Lesley Hayes has built and subsequently exited three successful businesses. She now works as a mentor and has started to look academically at how entrepreneurs define leadership. Coming from an entrepreneurial background, Lesley is able to approach the study from a different angle than most academics.
The Paper Napkin she shares with us contains the result of some of her research; in it is a diagram to help us think about entrepreneurial leadership and how we lead from the inside out.
The diagram is a reflection of the work Lesley’s being doing regarding Entrepreneurial Leadership. She’s been asking questions like: Are all entrepreneurs leaders? How do we as entrepreneurs help each other develop our leadership? There’s a lot of academic research on leadership, says Lesley, but very few people have tried to get their arms around defining entrepreneurial leadership.

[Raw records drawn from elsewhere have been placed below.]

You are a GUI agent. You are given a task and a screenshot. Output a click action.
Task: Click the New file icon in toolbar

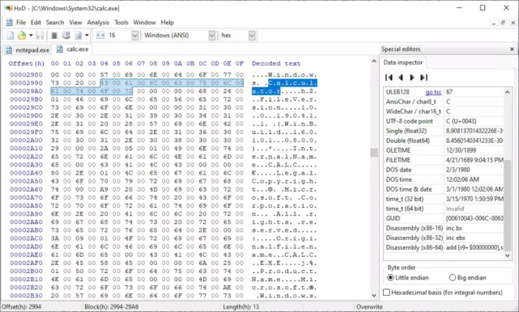click(x=11, y=36)
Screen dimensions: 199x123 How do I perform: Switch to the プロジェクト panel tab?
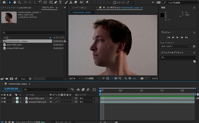pos(47,8)
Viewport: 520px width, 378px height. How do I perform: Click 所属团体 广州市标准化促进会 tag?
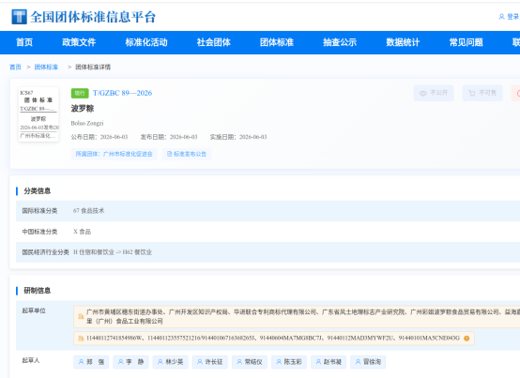[115, 154]
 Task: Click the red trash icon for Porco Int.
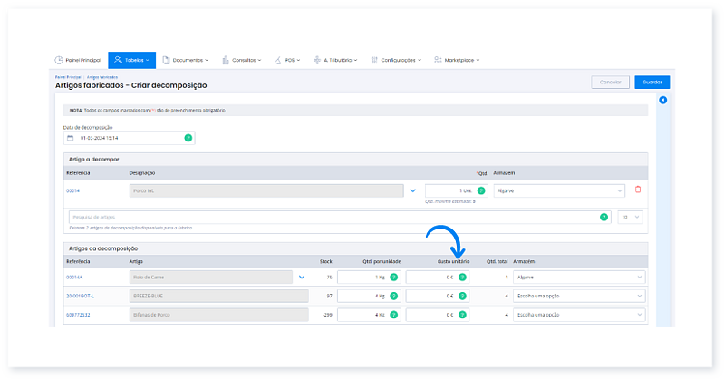point(638,190)
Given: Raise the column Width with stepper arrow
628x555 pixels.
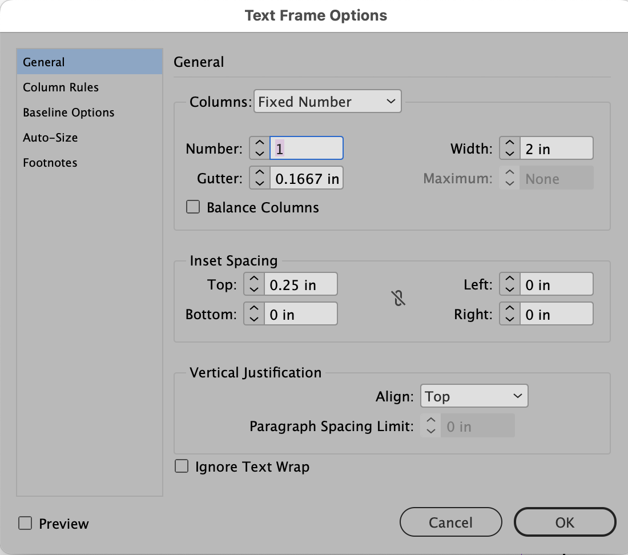Looking at the screenshot, I should click(509, 143).
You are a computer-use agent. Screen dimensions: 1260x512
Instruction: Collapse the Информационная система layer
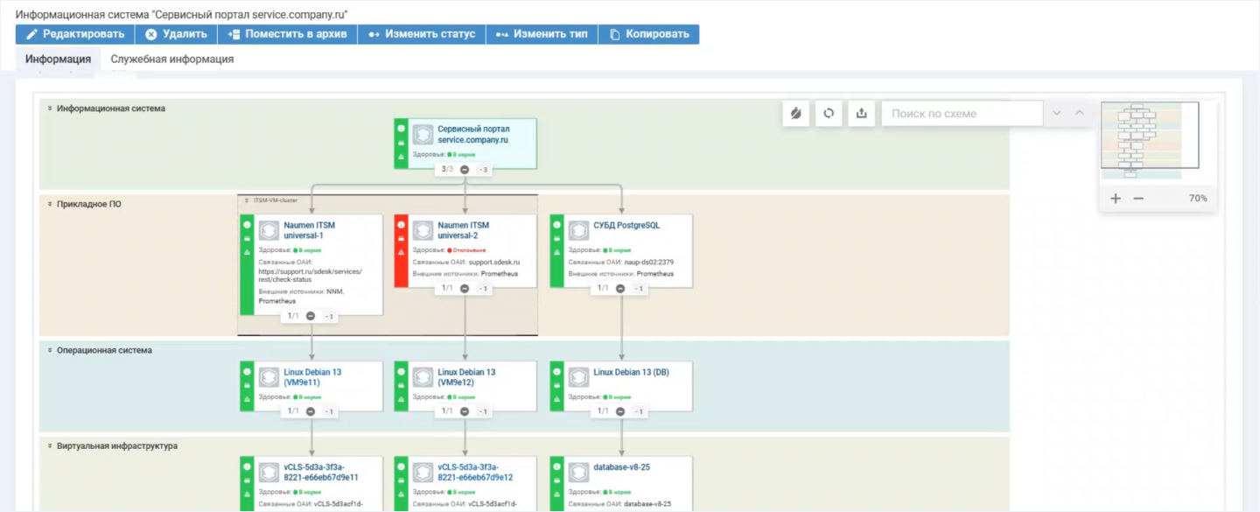point(50,109)
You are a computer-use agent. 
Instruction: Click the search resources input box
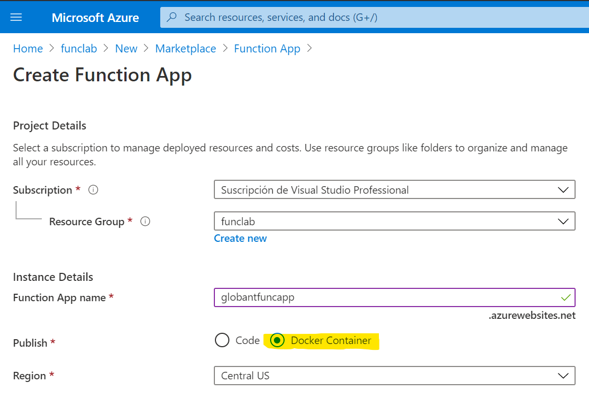coord(375,18)
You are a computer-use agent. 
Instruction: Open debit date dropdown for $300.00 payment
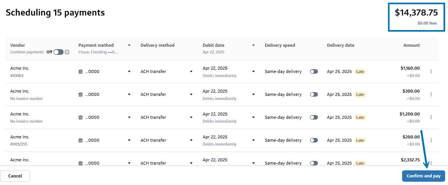[x=253, y=95]
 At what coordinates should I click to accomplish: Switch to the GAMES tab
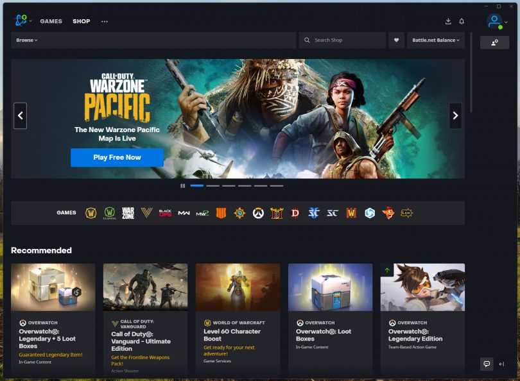(x=51, y=21)
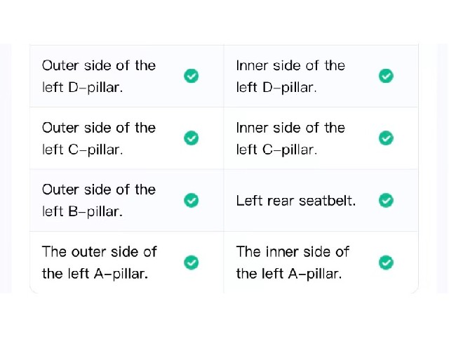The image size is (449, 337).
Task: Select the 'Inner side of the left D-pillar' text
Action: coord(290,77)
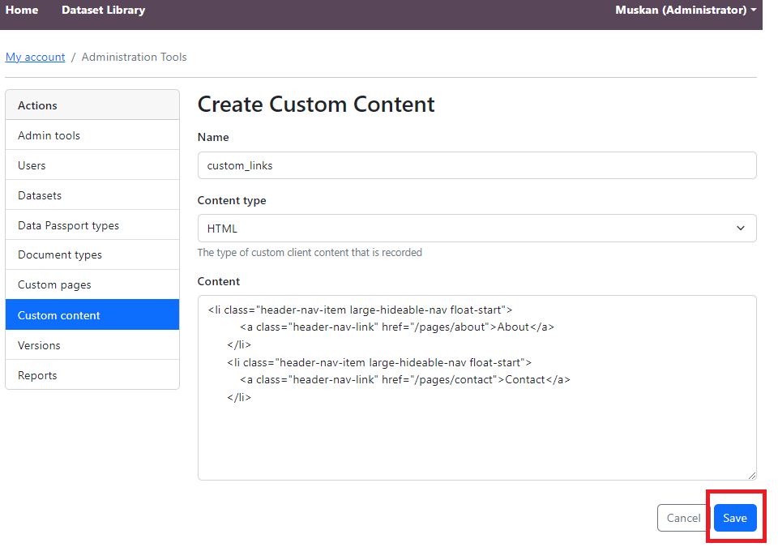
Task: Click the chevron arrow in Content type
Action: click(x=740, y=229)
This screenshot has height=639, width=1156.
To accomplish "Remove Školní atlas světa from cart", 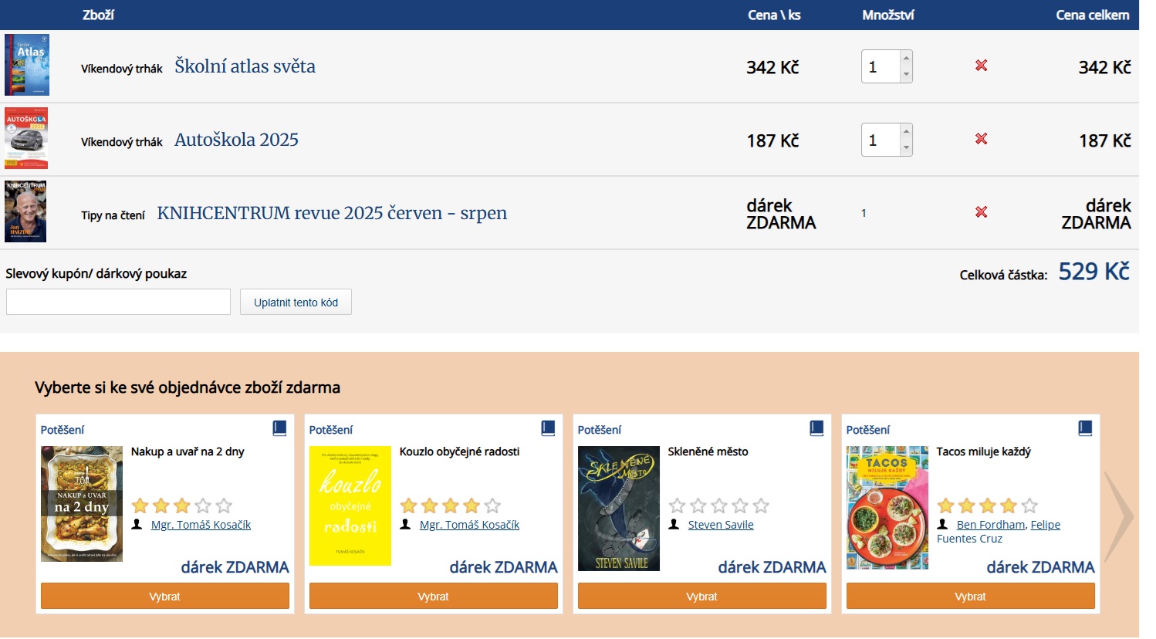I will pos(981,66).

From her research and the work she’s done with others, Lesley believes that the thing that makes us entrepreneurial leaders is the core that we have, those core values from which we operate. People are always changing, behavior changes, but the stable core of values you have are not likely to change. You can mature, you can get stronger, you can change, but your core doesn’t often change. As is shown on the napkin, surrounding your core are different elements of approach on of thinking about leadership: Engagement, Execution, Feeling, and Thinking. Those elements are the way through which you interact with the world around you. In order to be truly effective leaders, we have to make an effort to be balanced in each area. In making sure each of these four elements is developed, you create a balance for yourself. Balance allows you to be a more fulfilled and effective leader.
“Balance allows you to be a more fulfilled and effective leader.”
Lesley shares how she used this model in observing her own leadership style. Through observing her own leadership style, she realized that she led primarily through engagement but often failed to execute because she felt that engagement and execution were the same thing. “Engagement is not execution,” she says. She learned that relationships are important but unless people have clarity around exactly what’s required by the organization, and what their piece of it is, they can’t deliver what’s necessary. The value in the model Lesley shares with us is that it helps clarify our thinking. Lesley says she uses the model to help her see herself, clarify her thinking, and ask herself questions. Try looking at your own leadership through the lens of the model. What might you discover about yourself?